**TASK OBJECTIVE:** Please print every record below exactly as it appears, but leave out the pictures.

[[ DATA LISTING open ]]

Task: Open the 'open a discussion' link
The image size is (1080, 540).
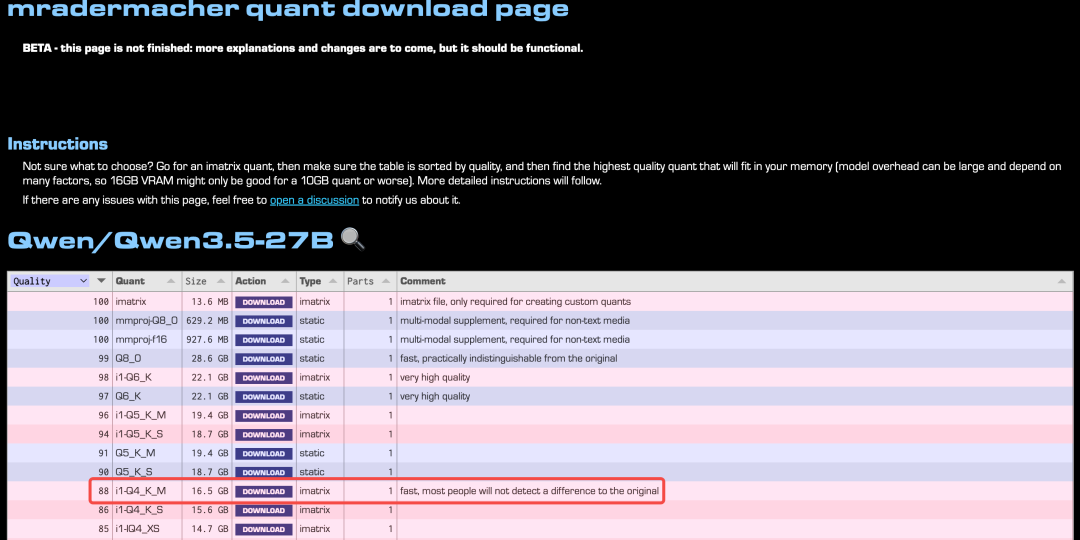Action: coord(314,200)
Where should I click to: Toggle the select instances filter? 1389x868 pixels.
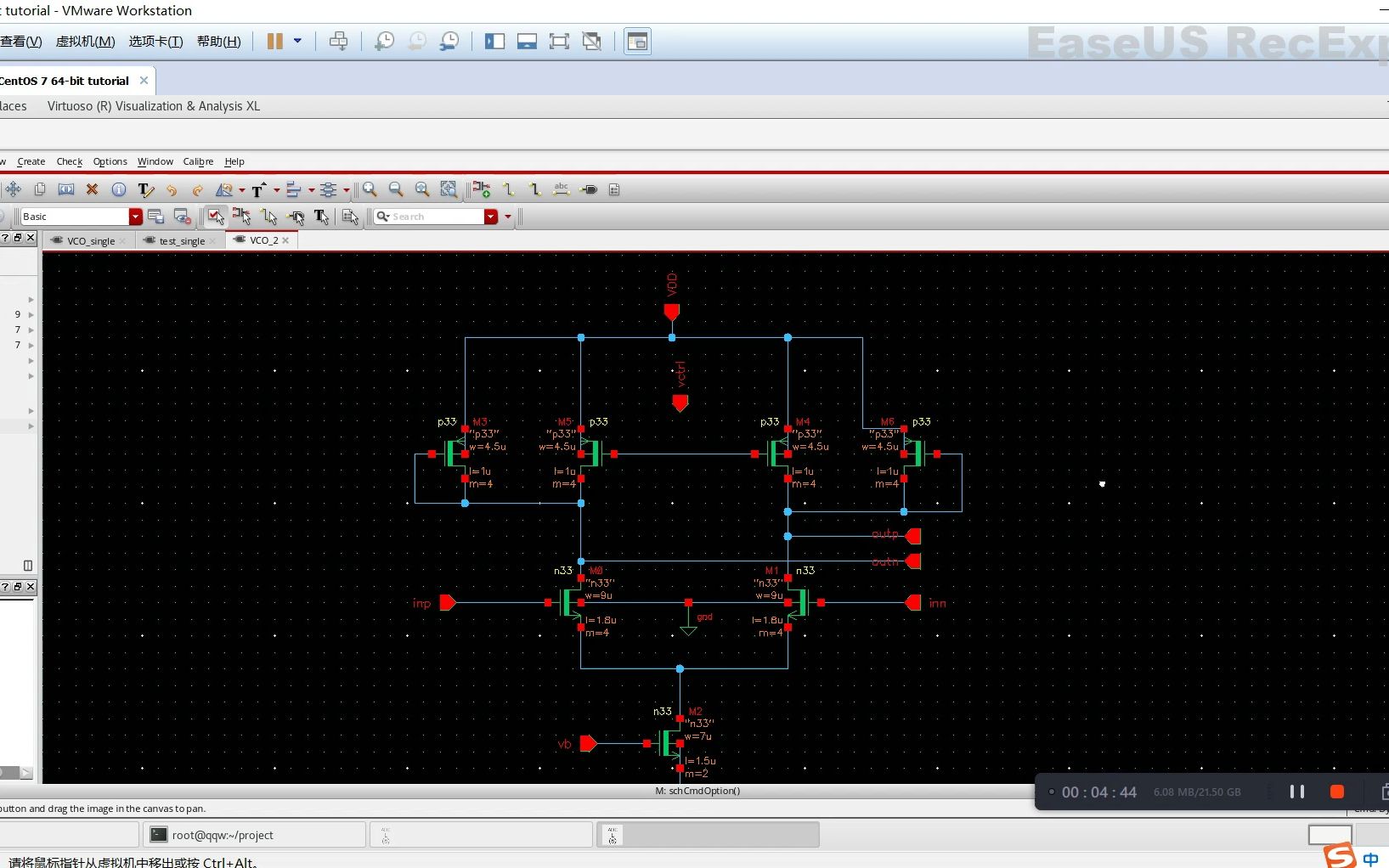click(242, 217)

[[ DATA LISTING closed ]]

**ANSWER FOR THIS EXERCISE:**
Task: Open the 'open a discussion' link
The image size is (1080, 540).
Action: coord(314,200)
Where should I click to: Toggle the select instances filter? 1389x868 pixels.
click(242, 217)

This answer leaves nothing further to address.